▶ YOUR TASK: Set down the entries exactly. No line may differ from its source.

Dataset items
━━━
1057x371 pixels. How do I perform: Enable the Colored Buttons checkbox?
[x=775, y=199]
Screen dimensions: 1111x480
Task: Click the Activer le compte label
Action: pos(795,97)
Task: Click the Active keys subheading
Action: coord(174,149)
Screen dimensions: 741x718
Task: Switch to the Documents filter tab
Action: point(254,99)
━━━
▶ EXERCISE ANSWER:
1057x371 pixels. How do I perform: Enable the Colored Buttons checkbox?
[x=775, y=199]
Screen dimensions: 1111x480
Task: Click the Activer le compte label
Action: pos(795,97)
Task: Click the Active keys subheading
Action: coord(174,149)
Screen dimensions: 741x718
Task: Switch to the Documents filter tab
Action: point(254,99)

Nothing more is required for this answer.